RESTRICT AUTOMERGE: Fix heap buffer overflow

Bug: b/118143775
Bug: oss-fuzz:11040

Because we're sampling, the offset ends up the same as the width. Back
up to the left enough to fit the bytes we will write.

Include SafetyNet logging from
https://skia-review.googlesource.com/c/skia/+/171227

Test: not feasible

Change-Id: Ie476a0191b66c2322446b9c0922f630d6e971645
(cherry picked from commit 07fd41b8234d40e9372604ae3779bda5d760ffc4)

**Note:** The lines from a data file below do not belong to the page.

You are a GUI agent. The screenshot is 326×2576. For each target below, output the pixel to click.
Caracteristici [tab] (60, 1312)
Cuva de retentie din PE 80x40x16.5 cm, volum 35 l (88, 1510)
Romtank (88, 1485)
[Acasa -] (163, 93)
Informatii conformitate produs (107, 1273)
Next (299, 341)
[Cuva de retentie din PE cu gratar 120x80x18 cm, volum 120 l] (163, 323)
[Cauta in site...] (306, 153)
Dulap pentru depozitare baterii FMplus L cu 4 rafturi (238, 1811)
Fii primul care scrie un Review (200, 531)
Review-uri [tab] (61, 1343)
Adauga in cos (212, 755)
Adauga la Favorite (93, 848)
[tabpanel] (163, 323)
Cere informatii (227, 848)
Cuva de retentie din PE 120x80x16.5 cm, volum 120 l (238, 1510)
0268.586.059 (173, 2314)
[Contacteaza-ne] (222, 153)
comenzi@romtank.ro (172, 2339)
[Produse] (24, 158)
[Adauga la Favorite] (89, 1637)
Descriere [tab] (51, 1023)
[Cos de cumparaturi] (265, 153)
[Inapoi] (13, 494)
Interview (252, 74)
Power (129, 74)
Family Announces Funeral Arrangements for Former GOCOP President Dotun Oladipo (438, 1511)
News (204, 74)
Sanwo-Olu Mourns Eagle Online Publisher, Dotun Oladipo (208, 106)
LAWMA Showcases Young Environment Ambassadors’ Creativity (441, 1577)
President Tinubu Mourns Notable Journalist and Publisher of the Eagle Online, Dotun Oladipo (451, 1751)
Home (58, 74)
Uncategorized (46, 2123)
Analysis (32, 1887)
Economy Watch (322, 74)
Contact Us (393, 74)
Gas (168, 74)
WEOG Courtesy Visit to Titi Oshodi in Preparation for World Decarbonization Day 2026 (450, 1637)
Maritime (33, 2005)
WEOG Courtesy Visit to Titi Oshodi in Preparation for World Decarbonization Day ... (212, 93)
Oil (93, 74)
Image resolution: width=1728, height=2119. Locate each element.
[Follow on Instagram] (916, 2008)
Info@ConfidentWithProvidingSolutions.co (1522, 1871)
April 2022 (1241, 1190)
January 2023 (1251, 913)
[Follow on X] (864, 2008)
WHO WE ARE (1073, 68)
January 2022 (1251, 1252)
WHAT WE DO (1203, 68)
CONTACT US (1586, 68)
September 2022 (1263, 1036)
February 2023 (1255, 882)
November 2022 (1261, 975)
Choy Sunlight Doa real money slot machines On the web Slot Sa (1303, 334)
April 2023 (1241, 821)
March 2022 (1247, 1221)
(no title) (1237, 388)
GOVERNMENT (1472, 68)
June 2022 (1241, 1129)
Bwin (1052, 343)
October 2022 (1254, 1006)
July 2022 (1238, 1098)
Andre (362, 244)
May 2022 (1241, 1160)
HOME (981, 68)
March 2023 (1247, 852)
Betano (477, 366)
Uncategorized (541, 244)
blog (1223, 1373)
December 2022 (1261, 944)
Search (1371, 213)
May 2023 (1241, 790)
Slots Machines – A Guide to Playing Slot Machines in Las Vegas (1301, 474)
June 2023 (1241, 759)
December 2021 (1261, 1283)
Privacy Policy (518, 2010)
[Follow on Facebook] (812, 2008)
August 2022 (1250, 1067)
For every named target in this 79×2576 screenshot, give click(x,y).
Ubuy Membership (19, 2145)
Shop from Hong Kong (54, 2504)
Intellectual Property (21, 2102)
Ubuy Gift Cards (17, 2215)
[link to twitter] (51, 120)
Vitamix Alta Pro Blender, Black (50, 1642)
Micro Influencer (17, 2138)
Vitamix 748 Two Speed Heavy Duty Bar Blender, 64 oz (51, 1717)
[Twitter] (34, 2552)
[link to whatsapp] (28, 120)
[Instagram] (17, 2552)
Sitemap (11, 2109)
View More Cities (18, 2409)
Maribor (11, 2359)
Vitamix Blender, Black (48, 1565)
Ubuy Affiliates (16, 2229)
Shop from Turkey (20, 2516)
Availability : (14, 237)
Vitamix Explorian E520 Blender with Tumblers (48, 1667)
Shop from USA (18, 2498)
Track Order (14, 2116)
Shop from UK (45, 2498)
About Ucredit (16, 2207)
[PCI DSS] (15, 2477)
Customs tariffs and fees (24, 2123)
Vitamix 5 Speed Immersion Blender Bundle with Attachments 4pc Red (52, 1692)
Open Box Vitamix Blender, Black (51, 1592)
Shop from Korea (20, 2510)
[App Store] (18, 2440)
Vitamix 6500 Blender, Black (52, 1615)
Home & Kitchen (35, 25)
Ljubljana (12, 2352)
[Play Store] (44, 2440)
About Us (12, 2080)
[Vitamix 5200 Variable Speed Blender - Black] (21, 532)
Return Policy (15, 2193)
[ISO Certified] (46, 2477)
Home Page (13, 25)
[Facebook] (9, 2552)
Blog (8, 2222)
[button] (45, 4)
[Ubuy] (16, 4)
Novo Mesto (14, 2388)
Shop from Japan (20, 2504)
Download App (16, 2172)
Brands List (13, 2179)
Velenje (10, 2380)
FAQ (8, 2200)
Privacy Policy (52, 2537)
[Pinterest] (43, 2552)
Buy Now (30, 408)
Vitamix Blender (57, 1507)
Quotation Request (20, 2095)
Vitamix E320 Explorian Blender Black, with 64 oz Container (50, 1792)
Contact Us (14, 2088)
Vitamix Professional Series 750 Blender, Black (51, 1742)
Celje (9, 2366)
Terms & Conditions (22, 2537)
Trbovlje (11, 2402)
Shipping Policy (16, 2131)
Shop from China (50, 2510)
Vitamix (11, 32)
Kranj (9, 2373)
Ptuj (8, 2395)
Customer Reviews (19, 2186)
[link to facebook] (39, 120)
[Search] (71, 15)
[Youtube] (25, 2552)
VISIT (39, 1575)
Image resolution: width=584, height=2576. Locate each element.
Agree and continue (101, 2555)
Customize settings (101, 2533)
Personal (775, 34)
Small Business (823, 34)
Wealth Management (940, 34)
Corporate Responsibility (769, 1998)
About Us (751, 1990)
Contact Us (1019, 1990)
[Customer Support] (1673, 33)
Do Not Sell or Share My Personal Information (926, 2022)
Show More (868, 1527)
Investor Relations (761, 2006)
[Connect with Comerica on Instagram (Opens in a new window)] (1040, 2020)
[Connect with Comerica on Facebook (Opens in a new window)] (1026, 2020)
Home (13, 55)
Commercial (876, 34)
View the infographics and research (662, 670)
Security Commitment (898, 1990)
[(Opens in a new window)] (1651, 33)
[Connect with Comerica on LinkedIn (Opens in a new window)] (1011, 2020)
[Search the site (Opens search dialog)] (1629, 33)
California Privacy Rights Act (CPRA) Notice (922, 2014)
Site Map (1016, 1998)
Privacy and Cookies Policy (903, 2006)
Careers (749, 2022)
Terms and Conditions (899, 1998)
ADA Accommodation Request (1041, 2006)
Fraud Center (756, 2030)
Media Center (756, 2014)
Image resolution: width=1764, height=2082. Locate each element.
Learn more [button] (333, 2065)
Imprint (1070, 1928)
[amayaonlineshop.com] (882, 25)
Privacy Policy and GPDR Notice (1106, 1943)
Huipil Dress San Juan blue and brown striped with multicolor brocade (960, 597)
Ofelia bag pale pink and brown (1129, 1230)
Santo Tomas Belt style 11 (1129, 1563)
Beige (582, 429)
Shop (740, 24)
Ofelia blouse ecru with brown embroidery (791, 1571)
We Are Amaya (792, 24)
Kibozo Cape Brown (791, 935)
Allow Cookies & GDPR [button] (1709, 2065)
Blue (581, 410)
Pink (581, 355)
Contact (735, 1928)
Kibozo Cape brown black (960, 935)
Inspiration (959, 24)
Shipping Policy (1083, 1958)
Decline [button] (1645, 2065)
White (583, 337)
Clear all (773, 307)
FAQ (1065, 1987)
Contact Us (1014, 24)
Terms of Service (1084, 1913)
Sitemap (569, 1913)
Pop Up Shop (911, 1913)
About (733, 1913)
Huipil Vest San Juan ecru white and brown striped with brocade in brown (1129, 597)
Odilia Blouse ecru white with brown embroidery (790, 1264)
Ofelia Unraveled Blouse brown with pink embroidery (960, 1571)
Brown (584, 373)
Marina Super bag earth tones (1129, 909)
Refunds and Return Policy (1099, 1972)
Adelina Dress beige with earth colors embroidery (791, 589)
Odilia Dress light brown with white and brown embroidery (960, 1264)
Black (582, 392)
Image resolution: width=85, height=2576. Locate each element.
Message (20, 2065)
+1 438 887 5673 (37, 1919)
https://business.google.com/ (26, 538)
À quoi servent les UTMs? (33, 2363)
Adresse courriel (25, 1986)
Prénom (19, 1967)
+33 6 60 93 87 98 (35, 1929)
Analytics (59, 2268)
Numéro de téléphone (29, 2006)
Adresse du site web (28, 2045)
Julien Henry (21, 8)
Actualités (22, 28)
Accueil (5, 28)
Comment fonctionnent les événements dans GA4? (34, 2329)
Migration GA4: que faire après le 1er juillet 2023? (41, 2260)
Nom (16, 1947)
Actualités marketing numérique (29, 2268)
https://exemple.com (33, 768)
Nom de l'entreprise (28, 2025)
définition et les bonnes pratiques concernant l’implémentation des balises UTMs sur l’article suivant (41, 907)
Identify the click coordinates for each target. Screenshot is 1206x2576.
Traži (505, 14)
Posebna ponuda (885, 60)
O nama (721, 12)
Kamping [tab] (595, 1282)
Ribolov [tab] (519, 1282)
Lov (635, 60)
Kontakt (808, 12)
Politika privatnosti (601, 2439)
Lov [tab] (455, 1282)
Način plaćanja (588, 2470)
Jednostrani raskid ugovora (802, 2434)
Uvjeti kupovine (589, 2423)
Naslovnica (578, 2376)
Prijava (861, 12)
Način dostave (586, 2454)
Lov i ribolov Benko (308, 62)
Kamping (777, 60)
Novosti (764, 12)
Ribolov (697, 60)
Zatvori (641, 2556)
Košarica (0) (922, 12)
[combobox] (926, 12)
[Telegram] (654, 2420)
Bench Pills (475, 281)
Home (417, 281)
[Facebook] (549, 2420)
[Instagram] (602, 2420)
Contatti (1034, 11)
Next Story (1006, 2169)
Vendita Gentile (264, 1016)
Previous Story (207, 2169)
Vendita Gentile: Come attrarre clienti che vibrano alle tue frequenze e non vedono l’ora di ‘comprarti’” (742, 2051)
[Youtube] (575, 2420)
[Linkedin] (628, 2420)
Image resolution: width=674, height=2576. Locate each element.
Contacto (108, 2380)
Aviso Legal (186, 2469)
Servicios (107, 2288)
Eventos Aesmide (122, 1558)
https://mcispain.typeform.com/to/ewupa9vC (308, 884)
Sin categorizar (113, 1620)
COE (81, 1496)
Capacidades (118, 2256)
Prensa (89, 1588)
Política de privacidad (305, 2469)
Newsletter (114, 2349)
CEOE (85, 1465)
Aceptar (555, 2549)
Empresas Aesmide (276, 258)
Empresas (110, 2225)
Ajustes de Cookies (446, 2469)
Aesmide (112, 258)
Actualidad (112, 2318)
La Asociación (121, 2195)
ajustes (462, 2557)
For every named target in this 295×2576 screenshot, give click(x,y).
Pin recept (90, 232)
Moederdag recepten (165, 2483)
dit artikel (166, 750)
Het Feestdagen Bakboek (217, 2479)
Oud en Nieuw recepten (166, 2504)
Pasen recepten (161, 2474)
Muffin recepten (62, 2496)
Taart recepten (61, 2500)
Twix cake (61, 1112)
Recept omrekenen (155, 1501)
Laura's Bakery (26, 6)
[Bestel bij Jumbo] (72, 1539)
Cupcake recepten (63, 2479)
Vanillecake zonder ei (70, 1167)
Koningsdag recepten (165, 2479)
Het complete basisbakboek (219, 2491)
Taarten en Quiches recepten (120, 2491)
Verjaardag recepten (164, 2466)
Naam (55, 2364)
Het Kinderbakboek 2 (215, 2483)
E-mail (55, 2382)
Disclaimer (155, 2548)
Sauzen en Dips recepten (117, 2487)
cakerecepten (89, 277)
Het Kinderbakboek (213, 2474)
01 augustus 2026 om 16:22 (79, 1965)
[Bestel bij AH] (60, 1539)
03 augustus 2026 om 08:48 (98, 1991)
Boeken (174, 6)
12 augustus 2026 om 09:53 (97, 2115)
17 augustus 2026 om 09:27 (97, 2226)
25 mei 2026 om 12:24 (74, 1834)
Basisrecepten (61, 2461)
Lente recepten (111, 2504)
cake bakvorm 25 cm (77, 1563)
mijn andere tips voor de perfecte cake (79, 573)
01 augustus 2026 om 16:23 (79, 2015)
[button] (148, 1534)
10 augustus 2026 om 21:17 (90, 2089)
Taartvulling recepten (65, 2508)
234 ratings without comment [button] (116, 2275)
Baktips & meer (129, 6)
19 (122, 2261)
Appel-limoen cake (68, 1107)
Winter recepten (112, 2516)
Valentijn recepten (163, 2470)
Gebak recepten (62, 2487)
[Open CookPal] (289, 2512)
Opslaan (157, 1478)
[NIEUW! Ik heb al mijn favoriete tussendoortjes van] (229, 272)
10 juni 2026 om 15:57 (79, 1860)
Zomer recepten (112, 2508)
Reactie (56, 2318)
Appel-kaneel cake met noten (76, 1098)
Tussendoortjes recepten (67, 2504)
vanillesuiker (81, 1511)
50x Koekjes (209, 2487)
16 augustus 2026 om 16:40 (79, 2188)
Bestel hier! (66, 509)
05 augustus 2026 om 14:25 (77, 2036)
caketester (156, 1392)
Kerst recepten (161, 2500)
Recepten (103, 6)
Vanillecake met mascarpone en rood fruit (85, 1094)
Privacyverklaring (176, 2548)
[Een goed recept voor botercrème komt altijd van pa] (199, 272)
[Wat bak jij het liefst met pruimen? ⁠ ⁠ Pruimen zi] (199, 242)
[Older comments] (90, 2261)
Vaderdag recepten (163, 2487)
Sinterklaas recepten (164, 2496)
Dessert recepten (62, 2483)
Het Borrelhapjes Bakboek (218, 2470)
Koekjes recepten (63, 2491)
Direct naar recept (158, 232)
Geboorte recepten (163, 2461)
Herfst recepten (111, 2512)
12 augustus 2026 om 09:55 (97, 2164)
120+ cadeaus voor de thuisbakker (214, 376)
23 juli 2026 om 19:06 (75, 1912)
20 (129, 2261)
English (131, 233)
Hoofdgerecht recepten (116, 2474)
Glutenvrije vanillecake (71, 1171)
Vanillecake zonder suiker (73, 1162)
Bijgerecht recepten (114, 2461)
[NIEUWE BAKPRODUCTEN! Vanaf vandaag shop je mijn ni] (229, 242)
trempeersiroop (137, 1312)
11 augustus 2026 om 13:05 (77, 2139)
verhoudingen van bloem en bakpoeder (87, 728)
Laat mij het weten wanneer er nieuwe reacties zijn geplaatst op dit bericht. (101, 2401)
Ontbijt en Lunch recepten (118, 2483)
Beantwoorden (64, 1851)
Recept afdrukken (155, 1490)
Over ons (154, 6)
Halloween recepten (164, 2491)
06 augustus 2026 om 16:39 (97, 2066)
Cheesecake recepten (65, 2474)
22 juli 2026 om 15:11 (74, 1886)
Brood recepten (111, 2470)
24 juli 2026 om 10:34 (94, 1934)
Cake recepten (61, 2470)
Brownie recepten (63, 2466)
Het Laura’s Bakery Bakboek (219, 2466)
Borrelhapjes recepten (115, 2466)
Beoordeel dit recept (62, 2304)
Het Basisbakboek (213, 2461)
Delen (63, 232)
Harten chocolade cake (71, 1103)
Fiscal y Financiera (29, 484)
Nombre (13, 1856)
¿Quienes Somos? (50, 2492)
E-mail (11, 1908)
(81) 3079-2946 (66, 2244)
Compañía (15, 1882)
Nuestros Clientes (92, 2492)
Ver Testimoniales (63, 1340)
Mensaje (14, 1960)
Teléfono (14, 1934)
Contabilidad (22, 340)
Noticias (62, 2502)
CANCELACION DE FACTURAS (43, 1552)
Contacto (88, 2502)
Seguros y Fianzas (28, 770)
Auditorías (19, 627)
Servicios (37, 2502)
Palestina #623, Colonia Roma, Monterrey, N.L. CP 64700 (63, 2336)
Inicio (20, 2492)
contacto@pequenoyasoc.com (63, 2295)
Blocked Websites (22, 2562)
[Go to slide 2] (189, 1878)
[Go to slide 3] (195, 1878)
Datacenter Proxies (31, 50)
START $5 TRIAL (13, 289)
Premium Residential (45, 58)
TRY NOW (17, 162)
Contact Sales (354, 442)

1 files changed, 16 insertions, 0 deletions

diff --git a/src/codec/SkSwizzler.cpp b/src/codec/SkSwizzler.cpp
index 133736879f..f4be612c4d 100644
--- a/src/codec/SkSwizzler.cpp
+++ b/src/codec/SkSwizzler.cpp
@@ -11,6 +11,10 @@
 #include "SkSwizzler.h"
 #include "SkTemplates.h"
 
+#ifdef SK_BUILD_FOR_ANDROID_FRAMEWORK
+    #include "SkAndroidFrameworkUtils.h"
+#endif
+
 static void copy(void* dst, const uint8_t* src, int width, int bpp, int deltaSrc, int offset,
         const SkPMColor ctable[]) {
     // This function must not be called if we are sampling.  If we are not
@@ -937,6 +941,18 @@ int SkSwizzler::onSetSampleX(int sampleX) {
     fSwizzleWidth = get_scaled_dimension(fSrcWidth, sampleX);
     fAllocatedWidth = get_scaled_dimension(fDstWidth, sampleX);
 
+    if (fDstOffsetBytes > 0) {
+        const size_t dstSwizzleBytes   = fSwizzleWidth   * fDstBPP;
+        const size_t dstAllocatedBytes = fAllocatedWidth * fDstBPP;
+        if (fDstOffsetBytes + dstSwizzleBytes > dstAllocatedBytes) {
+#ifdef SK_BUILD_FOR_ANDROID_FRAMEWORK
+            SkAndroidFrameworkUtils::SafetyNetLog("118143775");
+#endif
+            SkASSERT(dstSwizzleBytes < dstAllocatedBytes);
+            fDstOffsetBytes = dstAllocatedBytes - dstSwizzleBytes;
+        }
+    }
+
     // The optimized swizzler functions do not support sampling.  Sampled swizzles
     // are already fast because they skip pixels.  We haven't seen a situation
     // where speeding up sampling has a significant impact on total decode time.